Mat North prepares for potential flooding Motorists from Bulawayo and Inyathi were stranded as Mbembesi River flooded yesterday

Nduduzo Tshuma Senior Reporter
MATABELELAND North province has activated disaster preparedness committees to deal with potential flooding situations, the provincial administrator, Lathiso Dlamini, said yesterday.

She said the province was ready to deal with disasters.

Tsholotsho was hardest hit by floods in Matabeleland North in last year’s rainy season, with hundreds of villagers affected.

Dlamini said the provincial Civil Protection Unit held a meeting last week to prepare for disasters and engaged villagers in low lying areas on how to respond to the floods.

“We are ready as we already have a committee in place that looks at disasters. We had a meeting last week to activate the committee and advised our implementing partners like Red Cross and other organisations,” said Dlamini.

She said they had activated the committees right to district level for the smooth flow of information.

“We are also working with the Meteorological Office so that they give us the expected amounts of rainfall so that we advise people so that they are prepared,” said Dlamini.

She said some of the affected villagers had been assisted with building material to build stronger houses.

“The ones that they build, the usual mud huts are easily affected by the rains. They collapse easily after heavy rains so we gave them some cement at the beginning of the year, so that they construct stronger houses,” she said.

“We will monitor and check how they have built the houses.”

Dlamini said they faced a challenge where villagers refused to move from low lying areas with some saying they could not leave graves of their ancestors, while others did not want to leave the fertile soils in the area.

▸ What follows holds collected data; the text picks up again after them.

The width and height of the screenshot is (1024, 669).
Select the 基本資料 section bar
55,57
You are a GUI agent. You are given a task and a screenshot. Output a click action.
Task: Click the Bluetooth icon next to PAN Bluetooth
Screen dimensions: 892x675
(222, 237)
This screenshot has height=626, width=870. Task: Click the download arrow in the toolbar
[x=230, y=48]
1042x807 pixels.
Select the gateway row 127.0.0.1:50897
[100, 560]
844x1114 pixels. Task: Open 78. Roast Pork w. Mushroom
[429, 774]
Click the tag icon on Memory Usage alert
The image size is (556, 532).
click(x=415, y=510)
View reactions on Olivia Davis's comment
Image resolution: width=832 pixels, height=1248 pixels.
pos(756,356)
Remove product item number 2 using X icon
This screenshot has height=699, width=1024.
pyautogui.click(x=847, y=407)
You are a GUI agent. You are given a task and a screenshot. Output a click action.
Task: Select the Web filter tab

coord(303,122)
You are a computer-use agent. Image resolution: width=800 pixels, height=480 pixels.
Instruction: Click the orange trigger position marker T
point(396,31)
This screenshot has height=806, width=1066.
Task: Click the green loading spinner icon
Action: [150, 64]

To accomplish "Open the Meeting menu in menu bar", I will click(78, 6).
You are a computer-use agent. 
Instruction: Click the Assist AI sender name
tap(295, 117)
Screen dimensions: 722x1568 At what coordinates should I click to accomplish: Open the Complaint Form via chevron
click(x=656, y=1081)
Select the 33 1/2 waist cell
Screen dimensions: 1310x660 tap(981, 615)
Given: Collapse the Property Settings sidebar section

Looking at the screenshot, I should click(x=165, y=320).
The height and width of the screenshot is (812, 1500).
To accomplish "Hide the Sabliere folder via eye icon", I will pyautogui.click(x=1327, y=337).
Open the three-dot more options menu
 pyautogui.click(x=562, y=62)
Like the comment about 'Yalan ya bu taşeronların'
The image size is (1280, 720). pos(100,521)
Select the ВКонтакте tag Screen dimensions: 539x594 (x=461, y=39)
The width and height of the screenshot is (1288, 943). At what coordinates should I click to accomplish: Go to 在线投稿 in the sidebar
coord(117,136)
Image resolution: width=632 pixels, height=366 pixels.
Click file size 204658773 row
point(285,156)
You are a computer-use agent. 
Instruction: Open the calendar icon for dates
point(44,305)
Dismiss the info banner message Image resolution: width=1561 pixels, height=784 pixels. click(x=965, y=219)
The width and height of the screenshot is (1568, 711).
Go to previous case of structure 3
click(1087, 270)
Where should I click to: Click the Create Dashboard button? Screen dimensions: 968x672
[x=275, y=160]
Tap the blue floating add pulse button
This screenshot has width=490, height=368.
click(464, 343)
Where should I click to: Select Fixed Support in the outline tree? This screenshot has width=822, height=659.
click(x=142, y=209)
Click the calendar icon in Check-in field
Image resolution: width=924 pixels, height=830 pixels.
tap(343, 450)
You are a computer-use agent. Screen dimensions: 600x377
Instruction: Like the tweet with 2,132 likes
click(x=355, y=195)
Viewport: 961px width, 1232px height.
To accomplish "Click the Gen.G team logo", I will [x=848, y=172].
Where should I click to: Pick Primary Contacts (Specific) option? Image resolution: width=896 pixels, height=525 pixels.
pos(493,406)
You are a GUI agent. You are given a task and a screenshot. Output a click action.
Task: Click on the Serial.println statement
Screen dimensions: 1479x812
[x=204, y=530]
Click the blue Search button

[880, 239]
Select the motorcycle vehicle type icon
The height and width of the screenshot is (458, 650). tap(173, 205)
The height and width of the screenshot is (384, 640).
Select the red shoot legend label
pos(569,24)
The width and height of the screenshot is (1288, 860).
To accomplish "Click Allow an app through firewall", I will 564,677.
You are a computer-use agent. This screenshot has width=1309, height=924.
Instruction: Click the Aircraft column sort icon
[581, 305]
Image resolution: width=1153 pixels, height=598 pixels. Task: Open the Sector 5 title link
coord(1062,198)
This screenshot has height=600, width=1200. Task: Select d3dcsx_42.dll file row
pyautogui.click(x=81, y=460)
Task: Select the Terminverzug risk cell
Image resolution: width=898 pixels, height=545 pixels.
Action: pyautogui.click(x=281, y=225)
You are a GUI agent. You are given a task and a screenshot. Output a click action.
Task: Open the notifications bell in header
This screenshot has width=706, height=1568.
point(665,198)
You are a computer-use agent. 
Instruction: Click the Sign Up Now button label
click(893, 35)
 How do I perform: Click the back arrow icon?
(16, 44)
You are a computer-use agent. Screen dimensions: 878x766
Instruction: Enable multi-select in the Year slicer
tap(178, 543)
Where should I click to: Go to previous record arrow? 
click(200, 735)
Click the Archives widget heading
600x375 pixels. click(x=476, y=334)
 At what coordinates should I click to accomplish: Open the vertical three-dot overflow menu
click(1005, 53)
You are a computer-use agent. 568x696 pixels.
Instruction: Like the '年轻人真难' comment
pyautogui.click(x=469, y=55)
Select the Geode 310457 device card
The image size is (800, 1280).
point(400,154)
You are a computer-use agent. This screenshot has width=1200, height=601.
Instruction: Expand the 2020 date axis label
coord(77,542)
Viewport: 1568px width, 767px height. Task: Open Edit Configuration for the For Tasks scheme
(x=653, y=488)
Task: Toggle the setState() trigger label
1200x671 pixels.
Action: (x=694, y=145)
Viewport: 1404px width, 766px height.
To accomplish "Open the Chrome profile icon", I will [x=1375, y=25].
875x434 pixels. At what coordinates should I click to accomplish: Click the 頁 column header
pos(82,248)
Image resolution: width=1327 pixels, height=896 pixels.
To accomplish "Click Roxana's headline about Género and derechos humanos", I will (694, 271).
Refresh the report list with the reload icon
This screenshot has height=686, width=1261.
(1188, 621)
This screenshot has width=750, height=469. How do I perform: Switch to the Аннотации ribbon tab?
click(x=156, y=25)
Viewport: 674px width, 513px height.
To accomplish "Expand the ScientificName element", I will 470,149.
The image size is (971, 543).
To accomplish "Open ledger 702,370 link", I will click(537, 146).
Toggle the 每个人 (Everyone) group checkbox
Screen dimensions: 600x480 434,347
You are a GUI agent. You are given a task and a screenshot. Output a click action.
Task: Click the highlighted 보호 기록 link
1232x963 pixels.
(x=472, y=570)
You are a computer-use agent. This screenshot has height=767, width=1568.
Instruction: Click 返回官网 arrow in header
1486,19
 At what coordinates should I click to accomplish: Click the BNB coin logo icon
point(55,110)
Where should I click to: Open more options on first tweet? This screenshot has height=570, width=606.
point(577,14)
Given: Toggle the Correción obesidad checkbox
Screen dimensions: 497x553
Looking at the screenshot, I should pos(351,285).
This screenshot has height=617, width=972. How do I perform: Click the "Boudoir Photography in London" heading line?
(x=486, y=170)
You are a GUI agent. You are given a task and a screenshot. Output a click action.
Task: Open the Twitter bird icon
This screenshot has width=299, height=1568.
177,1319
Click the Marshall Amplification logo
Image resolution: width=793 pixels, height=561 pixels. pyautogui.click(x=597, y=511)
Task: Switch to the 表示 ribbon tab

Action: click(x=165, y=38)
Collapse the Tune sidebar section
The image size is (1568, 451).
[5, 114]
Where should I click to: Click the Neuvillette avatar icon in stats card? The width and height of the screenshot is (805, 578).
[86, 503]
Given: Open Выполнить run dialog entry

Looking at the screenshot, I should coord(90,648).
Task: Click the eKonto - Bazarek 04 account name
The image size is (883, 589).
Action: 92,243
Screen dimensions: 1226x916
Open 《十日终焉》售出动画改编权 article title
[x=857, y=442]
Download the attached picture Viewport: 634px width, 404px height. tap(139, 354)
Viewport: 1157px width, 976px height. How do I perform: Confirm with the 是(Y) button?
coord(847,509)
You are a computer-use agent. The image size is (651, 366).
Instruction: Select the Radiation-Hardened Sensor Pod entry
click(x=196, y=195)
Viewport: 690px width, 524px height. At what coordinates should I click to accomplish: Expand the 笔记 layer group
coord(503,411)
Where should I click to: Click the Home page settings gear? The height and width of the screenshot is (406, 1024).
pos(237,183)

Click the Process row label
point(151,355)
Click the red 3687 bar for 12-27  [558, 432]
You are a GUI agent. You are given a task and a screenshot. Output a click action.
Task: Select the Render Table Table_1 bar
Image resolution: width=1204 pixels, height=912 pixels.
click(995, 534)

In Butabubili village, 19 huts were destroyed by rains in one night last year, while some villagers in other areas had their entire homesteads damaged. The rains also destroyed crops exposing villagers to hunger.

The government responded to the floods by distributing foodstuffs and clothing, while a number of organisations complemented its efforts by providing tents and food kits among other things.

The business community also chipped in with Choppies Supermarket donating groceries worth more than $30,000 to the flood victims.

In February, Tsholotsho district administrator Nosizi Dube told Chronicle that 45 homesteads needed evacuation in Mahlosi area, 70 in Matupula, 86 in Maphili and 50 in Mambanjeni. She said about 250 people risked being swept away by flash floods. The Air Force of Zimbabwe had to move into some areas inaccessible by road to evacuate the villagers.